Wikidata is a wonderful and irreplaceable resource for linked data, containing information on pretty much any subject. If there's a Wikipedia article on it, there's almost certainly a Wikidata item for it.
WikidataR
- following the naming scheme of WikipediR - is an API client library for Wikidata, written in and accessible from R.
The two basic component pieces of Wikidata are “items” and “properties”. An “item” is a thing - a concept, object or topic that exists in the real world, such as “Rush”. These items each have statements associated with them - for example, “Rush is an instance of: Rock Band”. In that statement, “Rock Band” is a property: a class or trait that items can hold. Wikidata items are organised as descriptors of the item, in various languages, and references to the properties that that item holds.

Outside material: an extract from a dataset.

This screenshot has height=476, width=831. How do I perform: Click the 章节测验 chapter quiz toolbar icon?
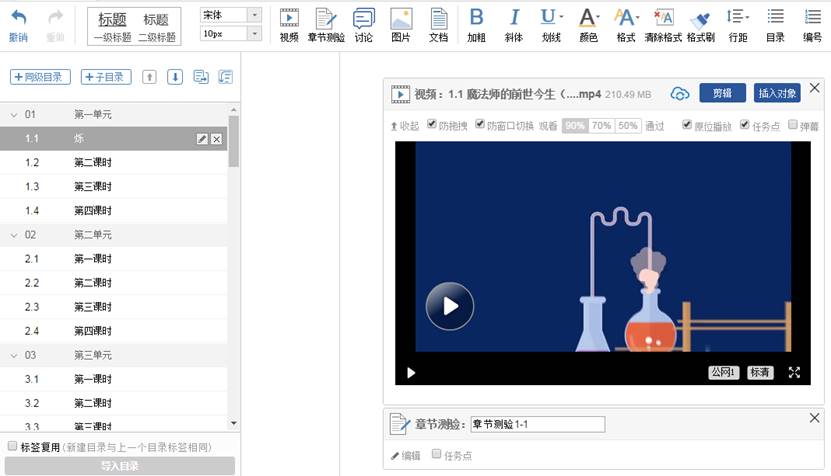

Items and properties are both identified by numeric IDs, prefaced with “Q” in the case of items,
and “P” in the case of properties. WikipediR can be used to retrieve items or properties with specific
ID numbers, using the get_item
and get_property
functions:
#Retrieve an item
item <- get_item(id = 1)
#Get information about the property of the first claim it has.
first_claim <- get_property(id = names(item$claims)[1])
#Do we succeed? Dewey!
These functions are capable of accepting various forms for the ID, including (as examples), “Q100” or “100” for items, and “Property:P100”, “P100” or “100” for properties. They're also vectorised - pass them as many IDs as you want!
As well as retrieving specific items or properties, Wikidata's API also allows for the retrieval of random elements. With WikidataR, this can be achieved through:
#Retrieve a random item
rand_item <- get_random_item()
#Retrieve a random property
rand_prop <- get_random_property()
These also allow you to retrieve sets of random elements - not just one at a time, but say, 50 at a time - by including the “limit” argument:
#Retrieve 42 random items
rand_item <- get_random_item(limit = 42)
#Retrieve 42 random properties
rand_prop <- get_random_property(limit = 42)
Wikidata's search functionality can also be used, either to find items or to find properties. All you need is a search string (which is run over the names and descriptions of items or properties) and a language code (since Wikidata's descriptions can be in many languages):
#Find item - find defaults to "en" as a language.
aarons <- find_item("Aaron Halfaker")
#Find a property - also defaults to "en"
first_names <- find_property("first name")
The resulting search entries have the ID as a key, making it trivial to then retrieve the full corresponding items or properties:
#Find item.
all_aarons <- find_item("Aaron Halfaker")
#Grab the ID code for the first entry and retrieve the associated item data.
first_aaron <- get_item(all_aarons[[1]]$id)
If you have ideas for other types of useful Wikidata access, the best approach is to either request it or add it!